Dmrt5/Dmrta2 and Dmrt3 are zinc finger transcription factors strongly expressed in a similar graded manner in cortical progenitors that we have identified as key regulators of the growth and patterning of the mouse cerebral cortex. In humans, mutation in Dmrt5 have been associated with microlissencephaly. Despite their importance in corticogenesis, their mechanisms of action remain unknown. Our current work aims to better understand how they function together and interact with other cortical factors in the definition of the dorsal compartment of the telencephalon from which the cerebral cortex develops and how they contribute later to the delicate balance that control cortical progenitor maintenance and cell cycle exit/differentiation that is pivotal for proper brain development. Results of our work may uncover novel essential aspects of the molecular mechanisms of early cortical development and provide explanations to the microcephaly caused by Dmrt5 deficiency in man.

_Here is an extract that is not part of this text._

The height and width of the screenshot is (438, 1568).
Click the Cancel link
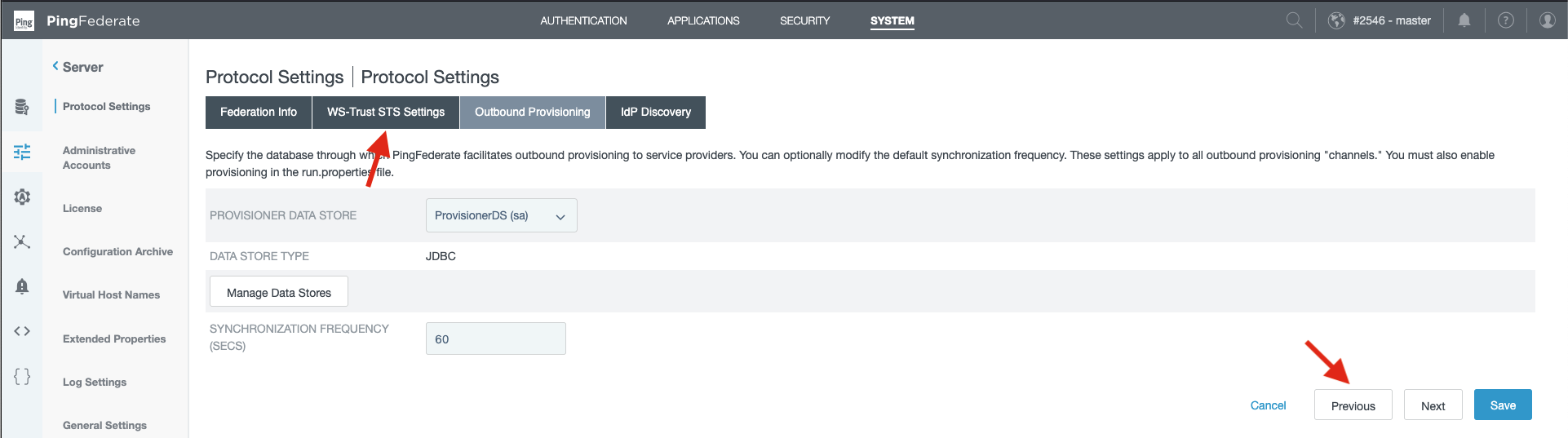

Epigenetic control of pain-sensing neuron differentiation and pain perception
The detection of noxious or damaging stimuli is an ancient process that alerts living organisms to environmental dangers. Harmful stimuli activate receptors on specific sensory neurons called nociceptors, which mediate information transfer via the spinal cord to higher order processing centers resulting in protective behaviors and awareness of pain. Erroneous activation of the pain-sensing system, as in chronic or neuropathic pain, represents a major health burden with insufficient treatment options. In a recent study on genetic disorders rendering individuals unable to feel pain, several mutations have been identified in a novel candidate disease-causing gene, PRDM12 (Chen et al., Nat. Genet., 2015).

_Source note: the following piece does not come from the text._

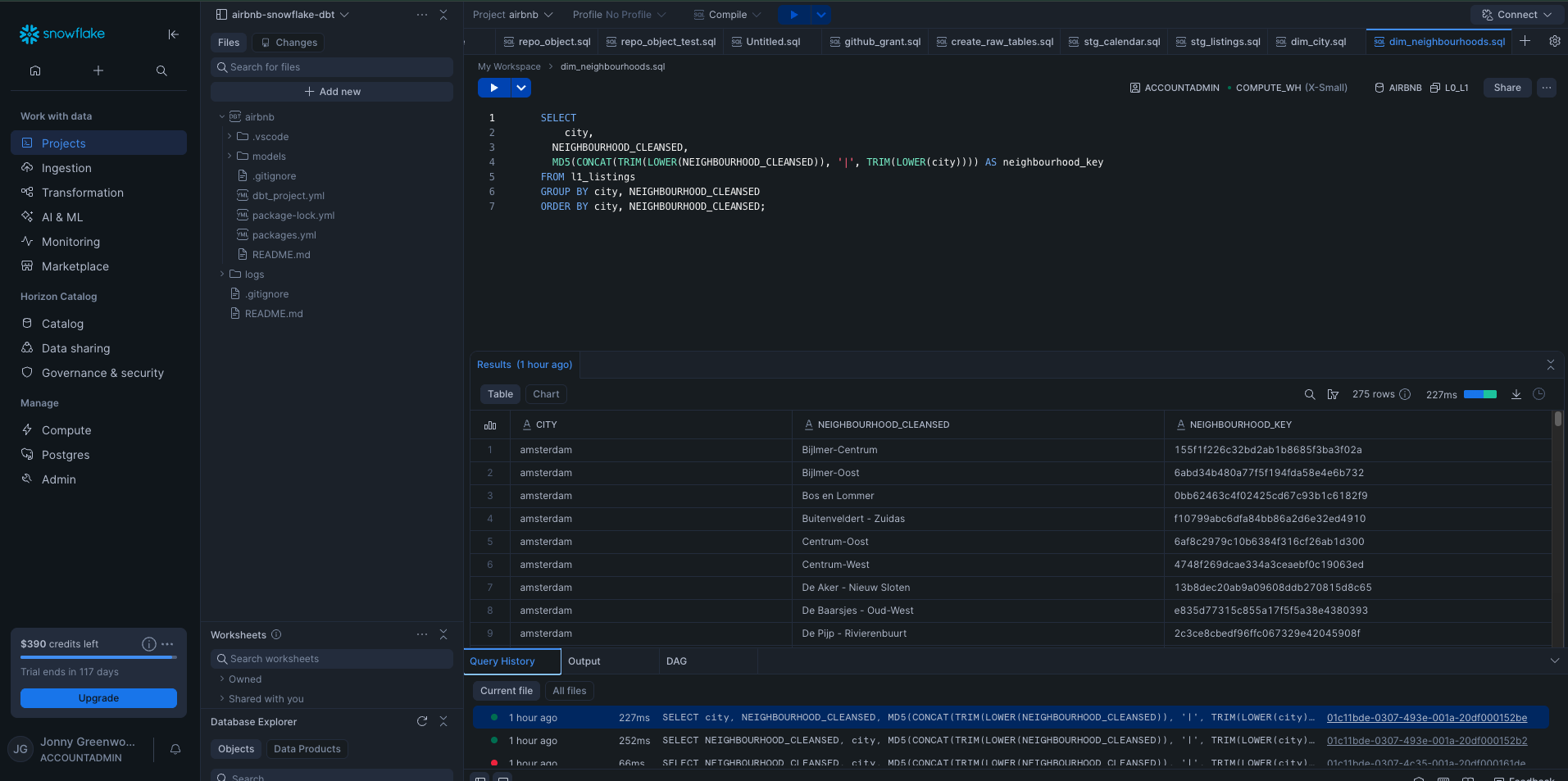
Task: Open the Connect dropdown
Action: point(1516,15)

Prdm12 encodes an evolutionarily conserved zinc finger transcription factor that is strongly expressed in the developing and adult nervous system, including in the dorsal root ganglia that contain the cell bodies of the somatosensory neurons. Recent work of the laboratory has shown that in sensory ganglia Prdm12 is specifically expressed in the nociceptive lineage and that it is essential for their development and survival mainly because it is required for the initiation and maintenance of NTRK1, the gene encoding the TrkA receptor that binds to nerve growth factor (NGF) (Desiderio et al., Cell Reports 2019). How Prdm12 operates in somatosensory progenitors to regulate TrkA expression and promote a nociceptor fate is currently under investigation.
Besides, our data indicate that Prdm12 remains strongly expressed in the different types of mature nociceptors in head and trunk ganglia postnatally, suggesting that it might also influence nociceptor function at adulthood and may constitute a new target for the development of novel pain therapeutic strategies. This hypothesis is currently also studied the laboratory.